Quel que soit l’ouvrage consulté, on peut toujours regretter des maladresses formelles : les indices sont fort bien venus, mais une importante annexe regroupant des sources classées colonie par colonie est dépourvue d’une présentation exposant les critères de choix qui ont conduit à reproduire certaines inscriptions et pas d’autres. Certaines notes paraissent incomplètes, quand l’auteur renvoie à un chapitre sans préciser les pages concernées (entre autres p. 119 note 67, p. 121 note 74, p. 252 note 118…), et on peut relever quelques erreurs de « copier/coller » (ainsi, p. 303-304, les notes 58 et 59 ont exactement le même texte). Certaines coquilles sont vraiment gênantes : une relecture aurait dû permettre d’éviter la transformation de « de n. è. » en « av. n. è. » (p. 296 pour le consulat de C. Salvius Liberalis et p. 311 note 84 pour celui de M’. Acilius Glabrio), de rétablir la référence AE, 1999, 601 (p. 398 note 43), de corriger l’abréviation du prénom de Tiberius Gracchus (p. 403 note 60), ou de dater (p. 248) de 29 av. J.‑C. l’autorisation d’élever des temples en Asie et Bithynie plutôt que de 27. Attribuer l’ambassade évoquée par Tacite, Annales, IV.37‑38, à une cité de Bétique (p. 397 note 41) est une étourderie regrettable, puisque l’historien affirme bien qu’il s’agit d’une délégation de la province d’Espagne Ultérieure ; une comparaison entre cette démarche et l’établissement du culte dit impérial dans les colonies d’Italie en devient moins pertinente. Enfin, le lecteur peut se sentir un peu abusé, s’il a choisi de lire ce livre du fait de la mise en évidence de ‘La religion publique des colonies’ dans le titre, alors qu’il lui faut attendre la page 81 pour avoir le sentiment de vraiment entrer dans le sujet, même si les pages précédentes sont extrêmement intéressantes et utiles : peut-être la redistribution de tout ce matériel dans les chapitres suivants, ou simplement le choix d’un titre moins précis, auraient-ils pu éviter ce petit désagrément.

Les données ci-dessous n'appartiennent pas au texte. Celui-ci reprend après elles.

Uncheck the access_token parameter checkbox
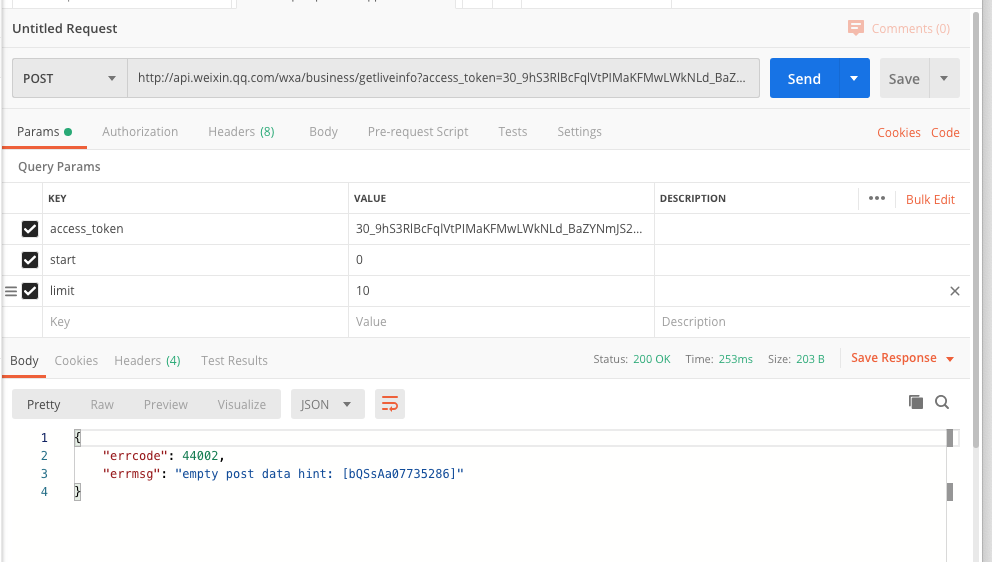 coord(30,229)
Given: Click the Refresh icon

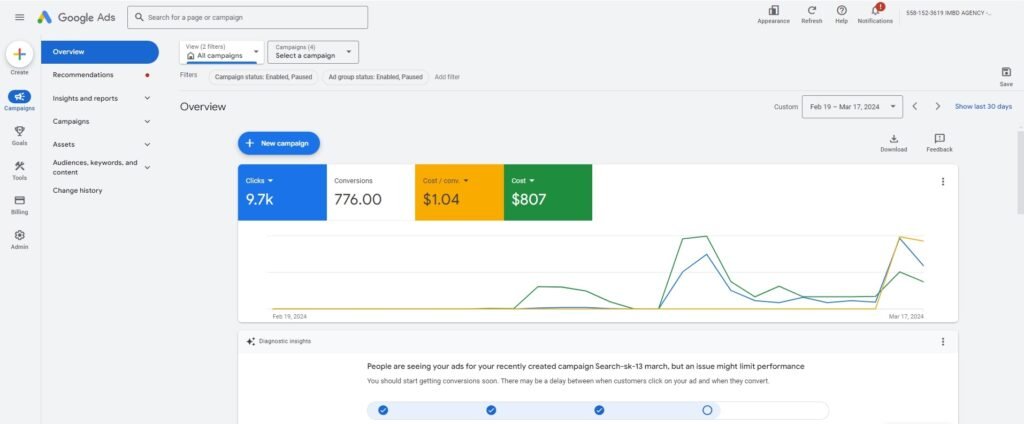Looking at the screenshot, I should 812,10.
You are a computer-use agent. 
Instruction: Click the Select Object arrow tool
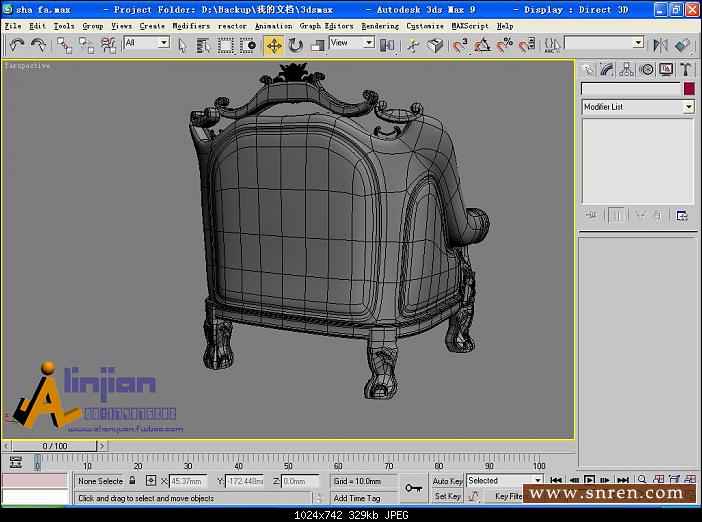pos(183,45)
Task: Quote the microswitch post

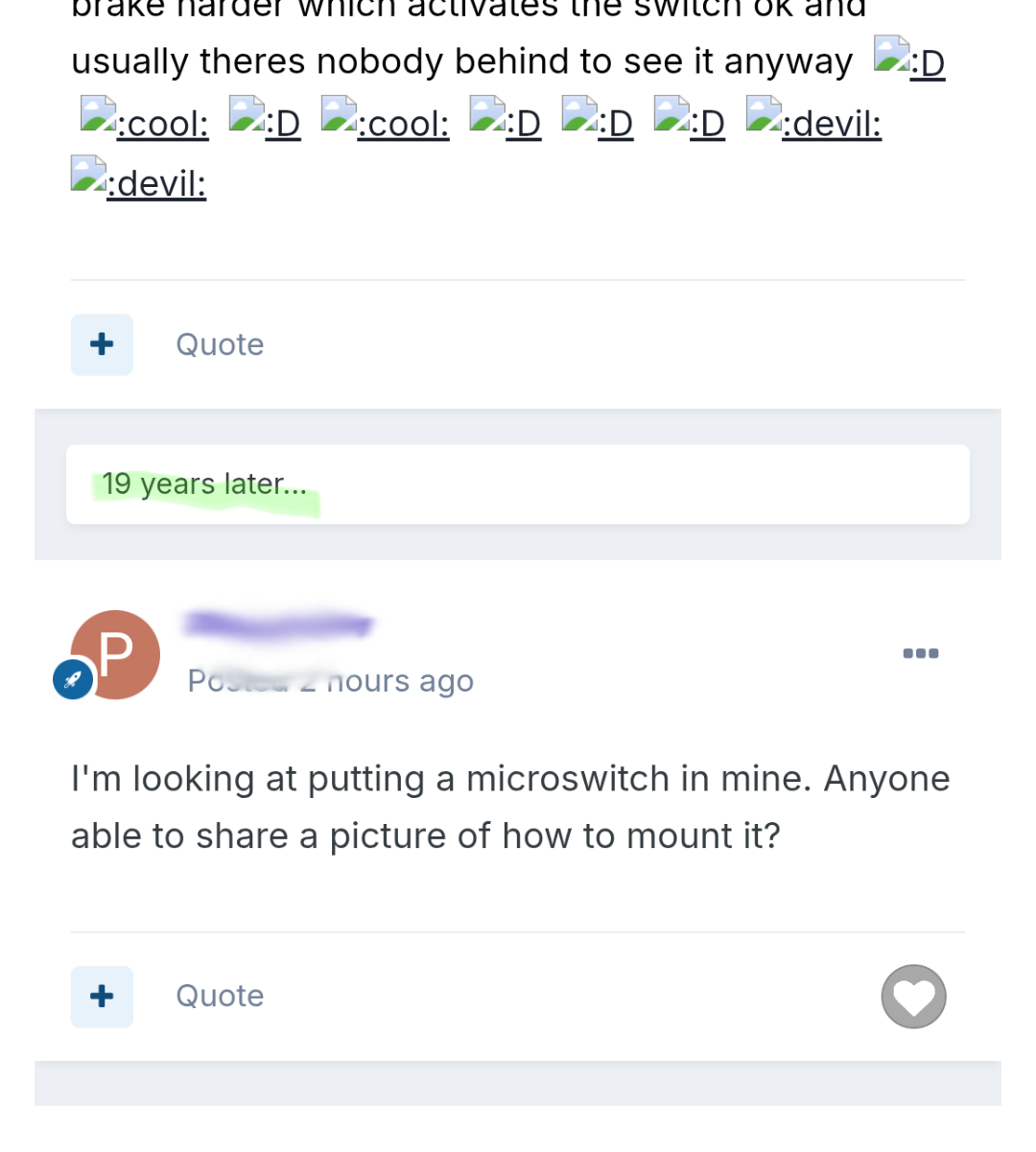Action: coord(220,997)
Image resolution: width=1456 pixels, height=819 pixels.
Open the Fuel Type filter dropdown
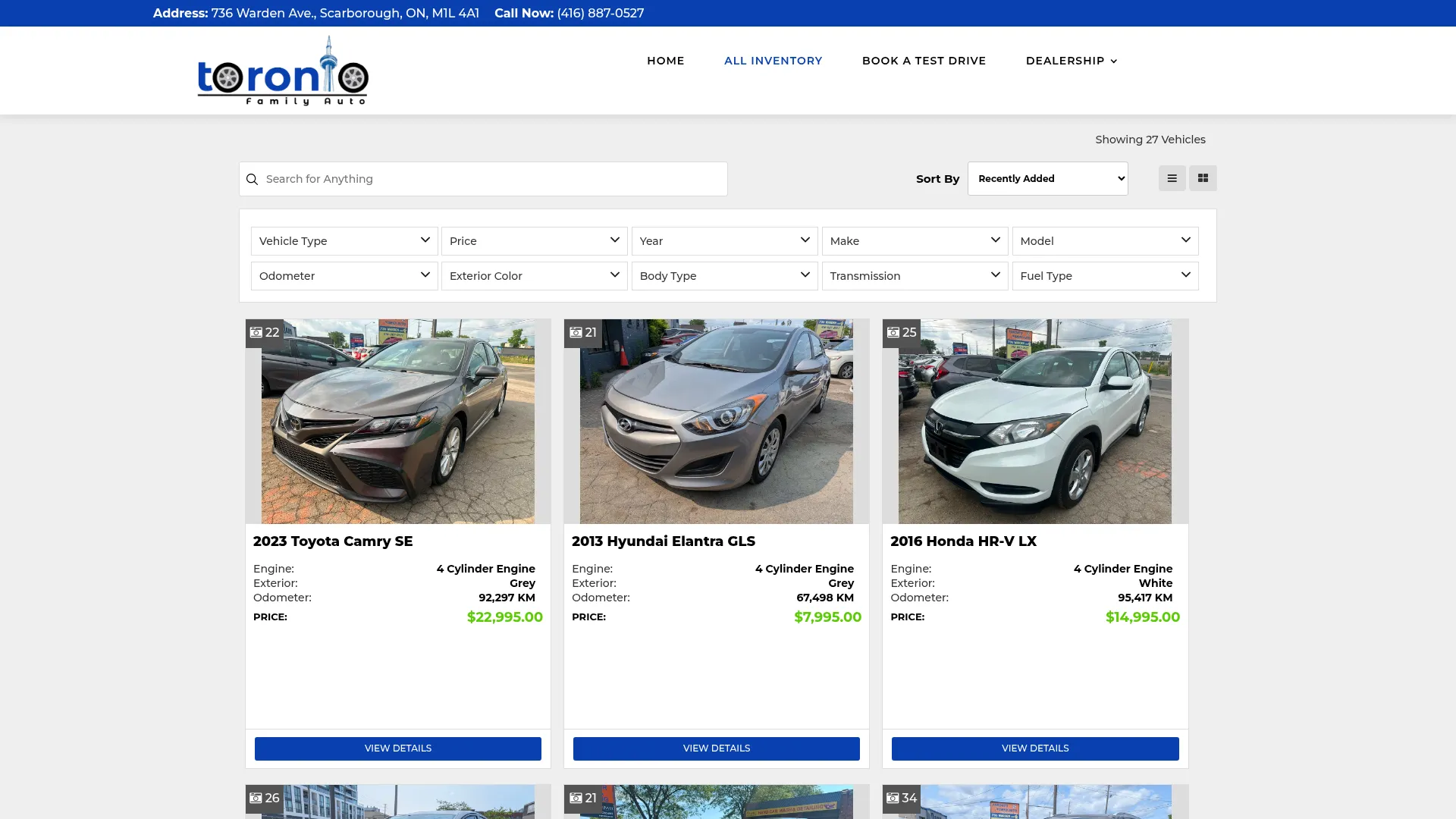(1105, 276)
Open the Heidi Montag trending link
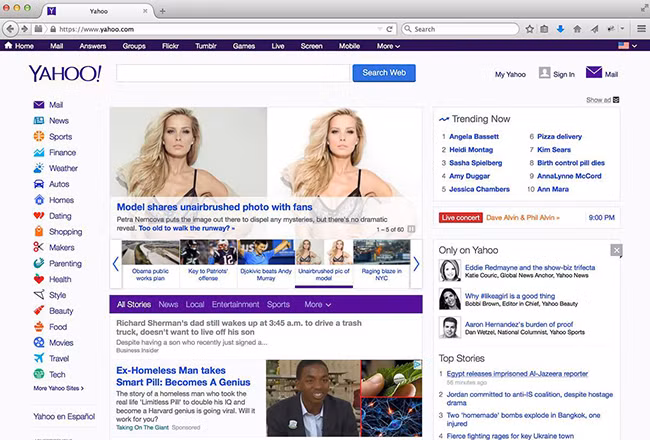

Mais, si l’on oublie ces quelques imperfections, on se trouve devant un travail clair et bien écrit, où les coquilles sont en fait rares, avec des cartes et des tableaux très utiles. L’abondante bibliographie met en évidence la minutie de l’auteur, son souci de détenir une information aussi complète que possible ; A. Bertrand livre dans cet ouvrage une mise au point tout à fait remarquable sur les lieux de cultes connus dans l’Italie médio-adriatique par l’archéologie et/ou l’épigraphie, les prêtrises et les prêtresses et prêtres dont les noms nous sont parvenus, mais aussi, plus généralement, sur l’aspect juridique des créations coloniales, et sur les débats à Rome – replacés dans leurs contextes – quand il s’agissait de procéder à une fondation.
La documentation est toujours exploitée de manière approfondie, et l’auteur cherche constamment à aller au bout de ses raisonnements mais n’oublie nullement la prudence imposée par le caractère allusif ou lacunaire des sources disponibles ; elle ne s’interdit pas de constater l’impossibilité de parvenir à des certitudes, même après une réflexion qui occupe plusieurs paragraphes, et c’est extrêmement louable. Les discussions sur les capitoles (p. 142-150), ou sur le rattachement de lieux de cultes anciens à telle ou telle colonie (p. 113-122), sont de bons exemples de la scrupuleuse attention prêtée par l’auteur à tous les détails des dossiers abordés. Cependant, privilégier l’hypothèse qui fait de Bona Dea à Pisaurum un équivalent de la Vénus d’Urso (page 223) peut paraître un peu téméraire. Cette hypothèse est certes attrayante, et l’auteur présente des arguments, mais la documentation est vraiment indigente : des éléments de prosopographie, et deux inscriptions privées. L’aspect volontariste de l’installation de cultes (p. 223-224) ne peut assurément être nié : c’était le propre de toute installation, résultant d’une délibération et d’une décision publiques. En l’occurrence, la date de l’éventuelle installation est très floue, et l’origine de la décision n’est pas décelable ; il est un peu difficile d’affirmer que César Octavien ait glissé dans une vieille colonie romaine deux fois refondée, en 42-41 puis entre 31 et 27 av. J.‑C., dans une colonie Iulia donc, un culte en fait lié à son épouse, sans que la gens Livia n’apparaisse comme fondatrice – au contraire de ce qui se produisit à Cologne par exemple où Agrippine figura dans la titulature à partir de 50. Comme J. Scheid l’a bien montré, Auguste avait, au profit de Livie et des vestales, élaboré le statut de ‘grande dame’ à Rome, mais il lui a fallu pour cela beaucoup de temps, et son entreprise n’aboutit réellement qu’en 14 ap. J.‑C., quand Livie adoptée par testament devint une Iulia Augusta. Nous n’avons pas plus d’argument pour refuser d’admettre la mention de Bona Dea dans la lex de Pisaurum que pour l’accepter ; mais dans ce dernier cas, il semble nécessaire de supposer au moins un dialogue entre Pisaurum et Rome, au cours duquel Pisaurum aurait accepté que son lien avec les Livii soit souligné, ou même aurait demandé qu’il le fût, et aurait suggéré de donner de l’importance à Bona Dea dans la nouvelle colonie.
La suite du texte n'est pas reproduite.